ACTION ITEM.
Only the lines from the one containing "You are a computer-use" through the end of the listing are to be repeated, exactly and without pictures.

= = = =

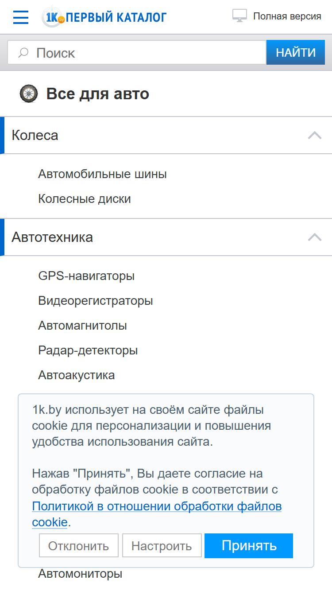This screenshot has width=332, height=591.
Task: Open Колесные диски category
Action: click(x=85, y=199)
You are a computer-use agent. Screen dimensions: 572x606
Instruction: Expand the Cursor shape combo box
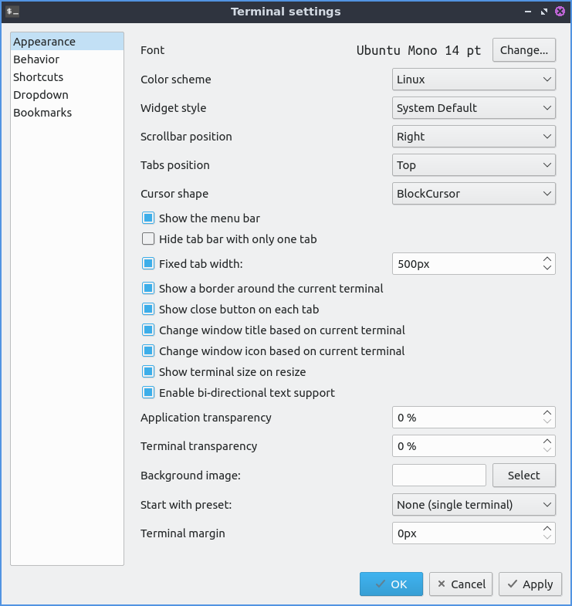(x=474, y=194)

= = = =

ANSWER.
You are a computer-use agent. Screen dimensions: 572x606
Instruction: Expand the Cursor shape combo box
(x=474, y=194)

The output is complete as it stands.